EXERCISE BRIEF:
Switch "June peak" to "July peak" in the lines from the one containing "The image size" through the end of the records, and write those lines out again with everything else unchanged. Leave the pictures out.

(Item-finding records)
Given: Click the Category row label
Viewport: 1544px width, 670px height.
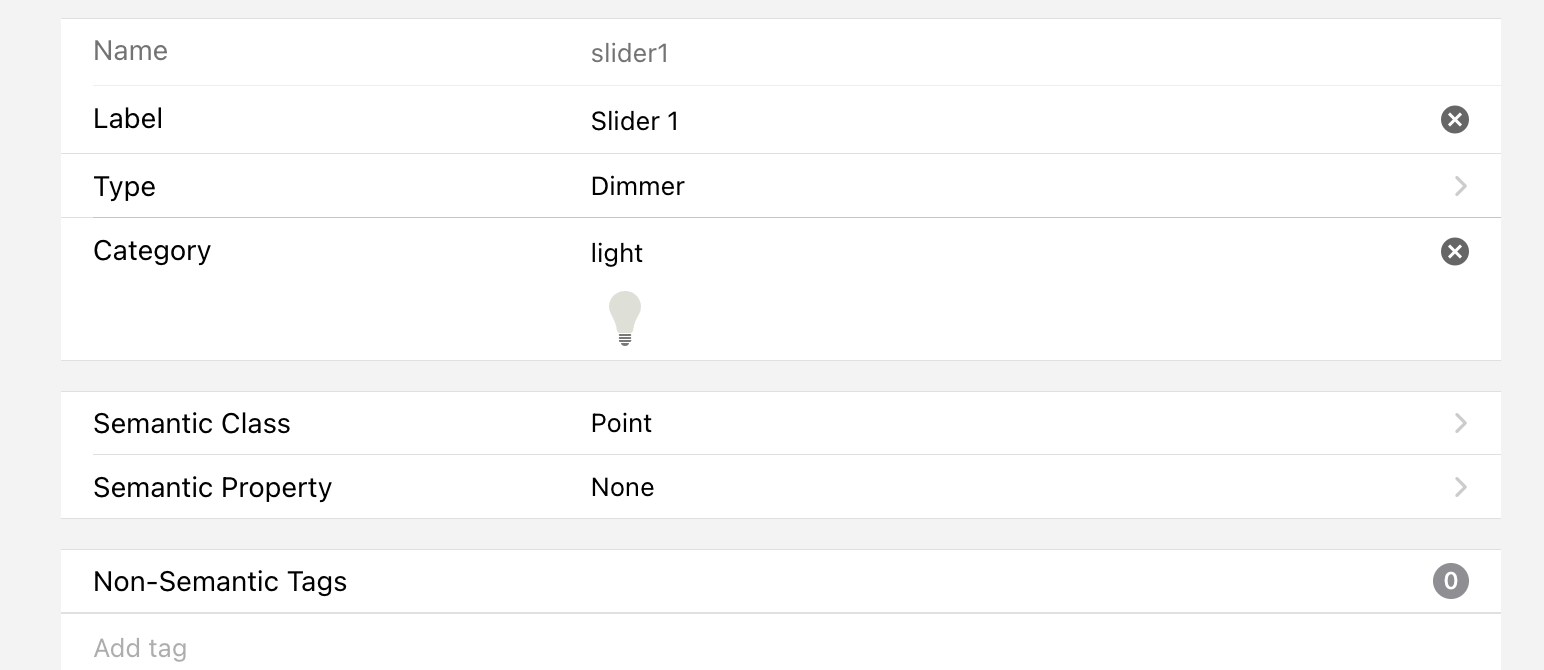Looking at the screenshot, I should click(152, 251).
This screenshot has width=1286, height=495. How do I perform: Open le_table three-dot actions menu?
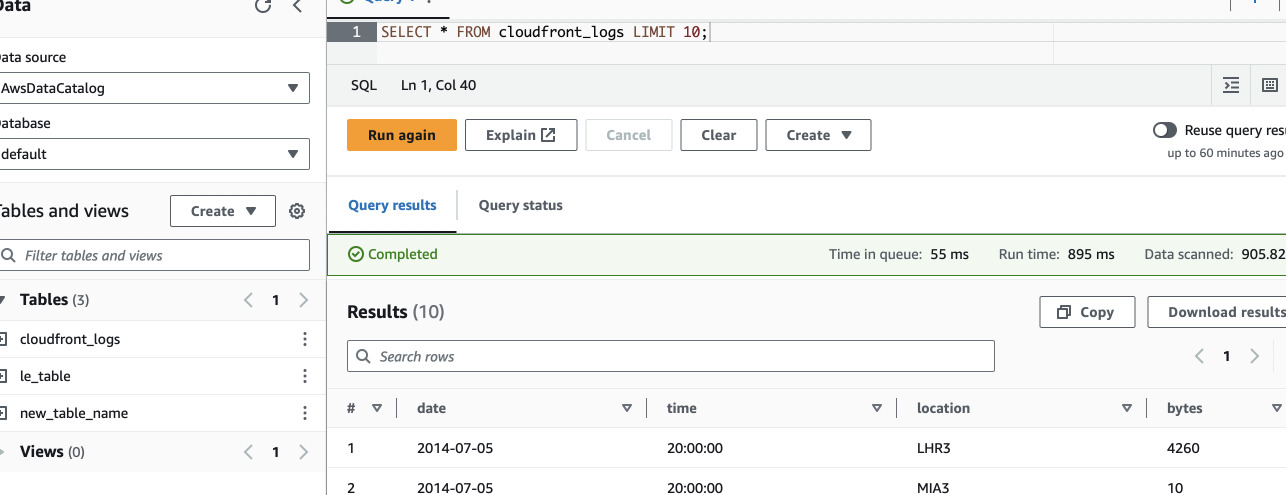305,376
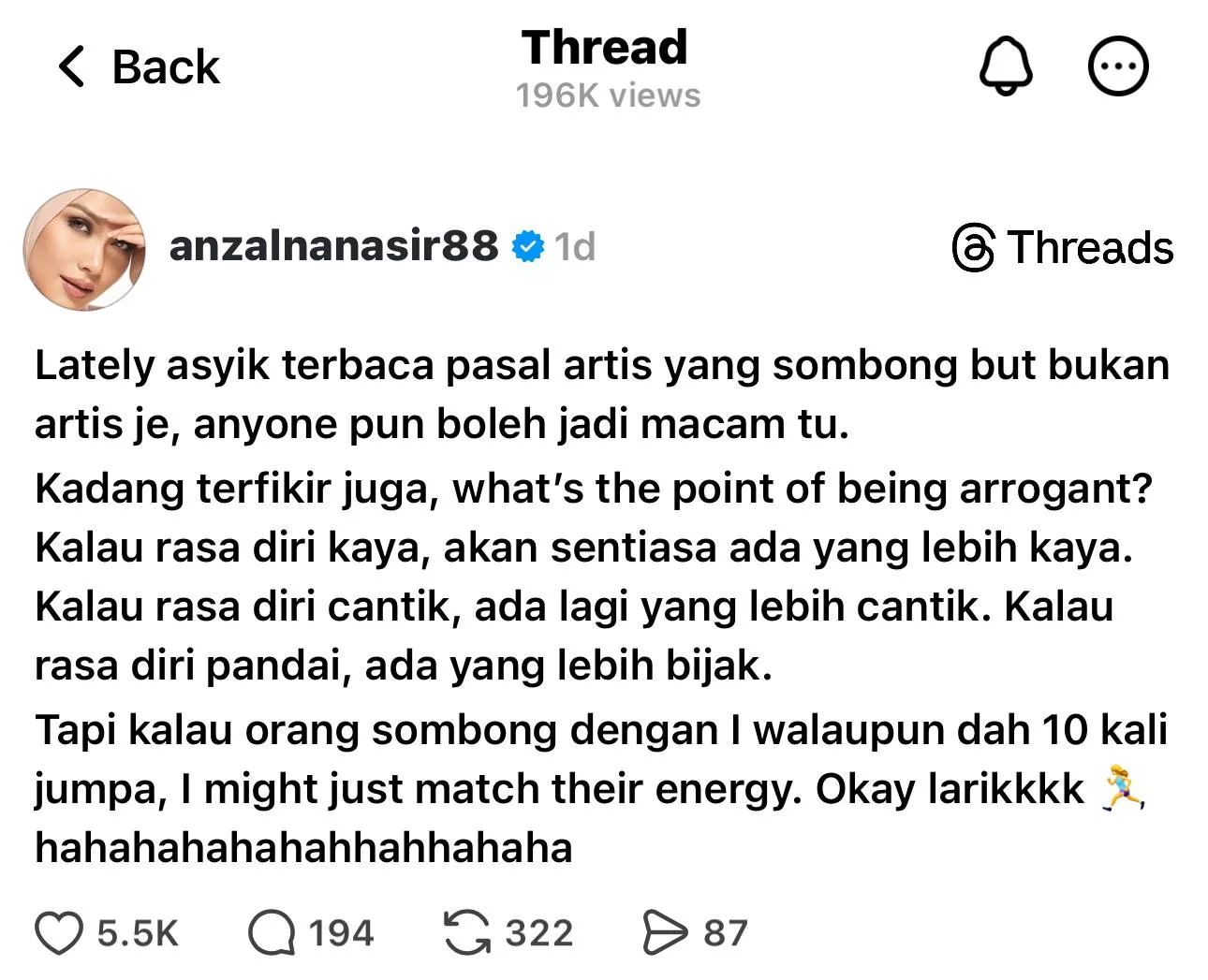This screenshot has width=1208, height=980.
Task: Click the 196K views label
Action: (606, 94)
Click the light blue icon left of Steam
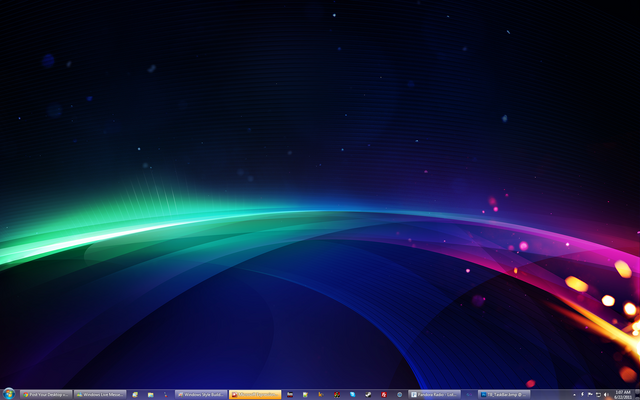 (353, 394)
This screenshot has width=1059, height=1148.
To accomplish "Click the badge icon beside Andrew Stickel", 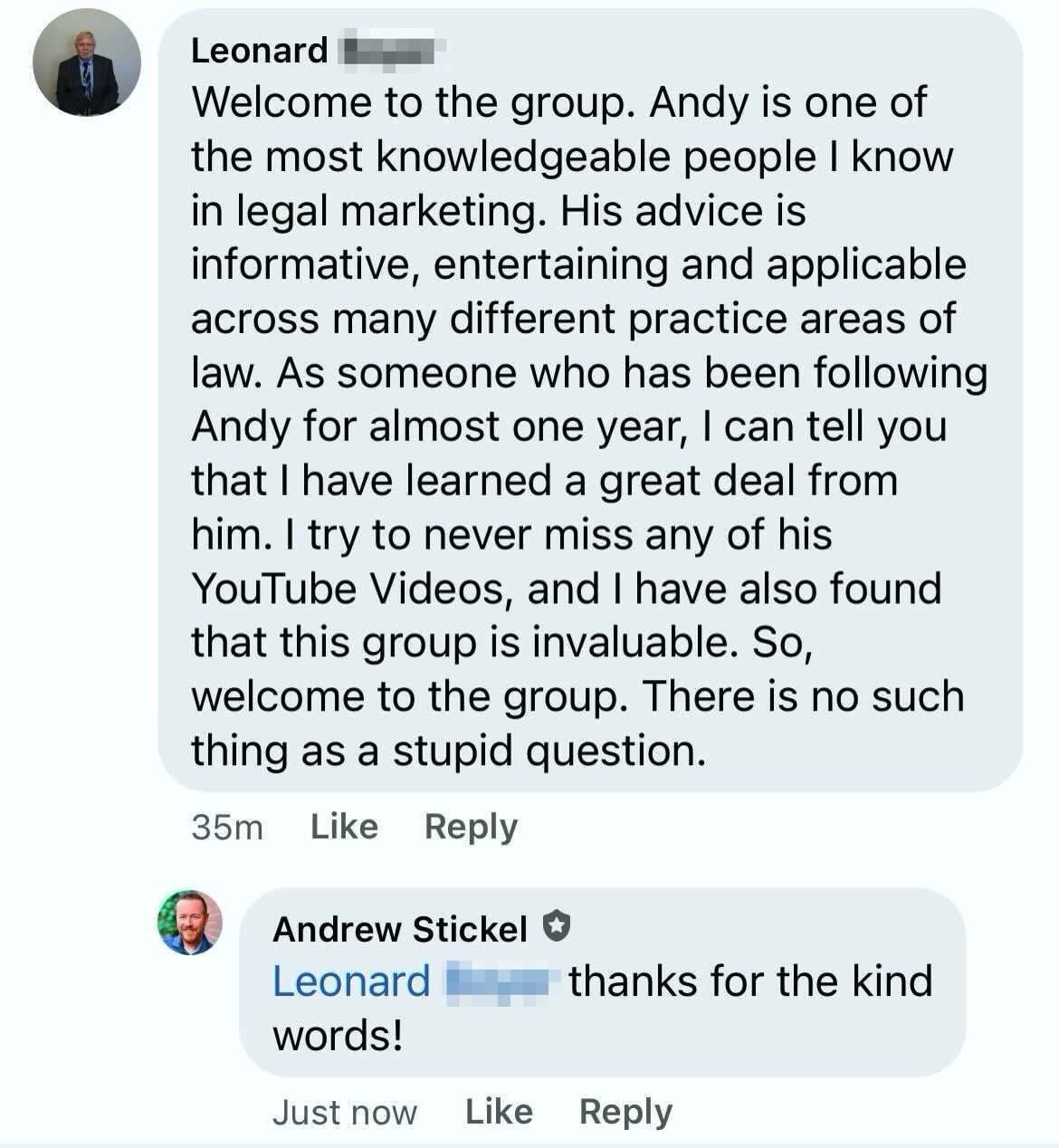I will coord(558,927).
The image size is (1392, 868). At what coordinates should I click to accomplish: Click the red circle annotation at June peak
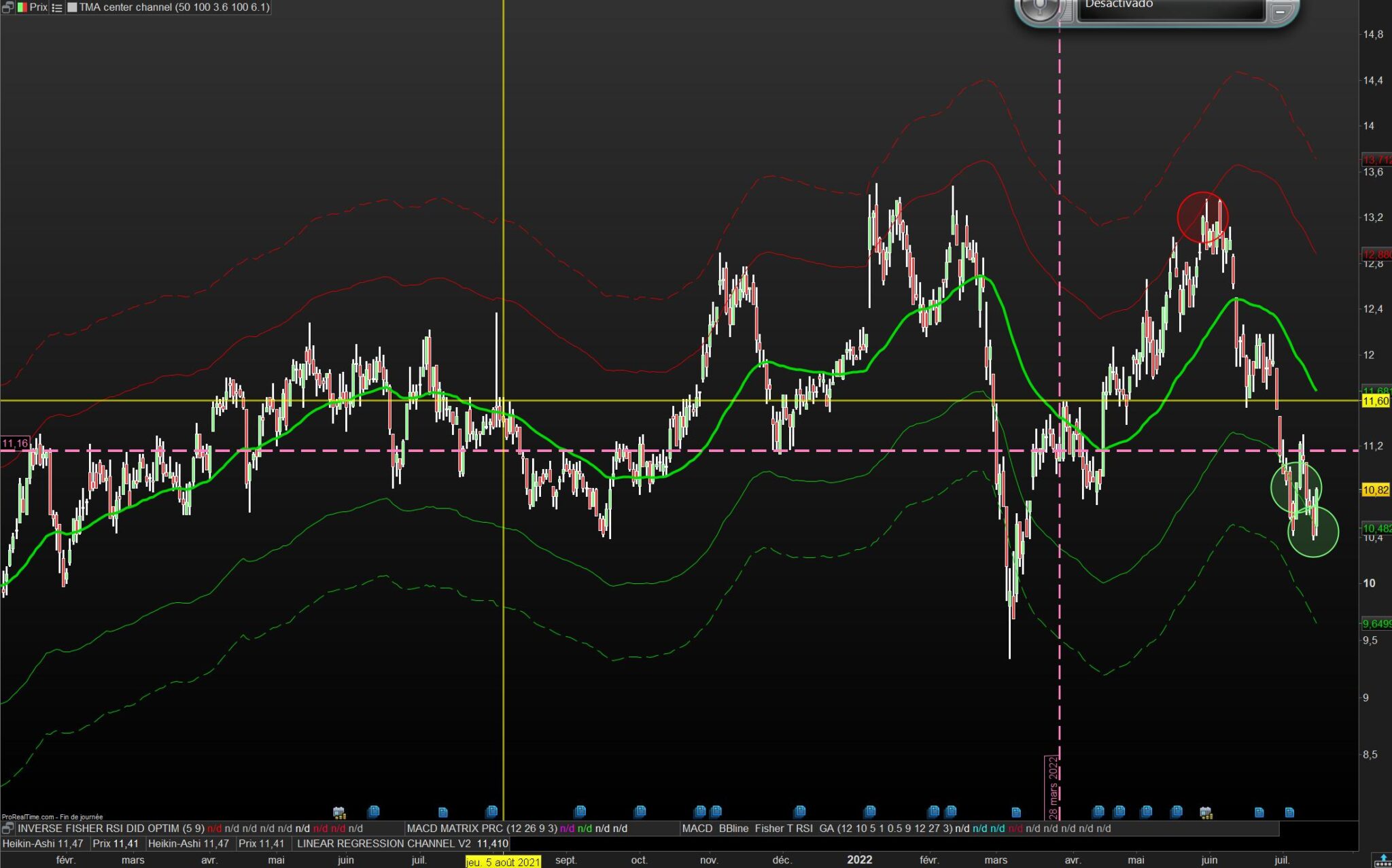click(x=1202, y=218)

TASK OUTPUT:
The image size is (1392, 868). At what coordinates should I click to accomplish: Click the red circle annotation at July peak
click(x=1202, y=218)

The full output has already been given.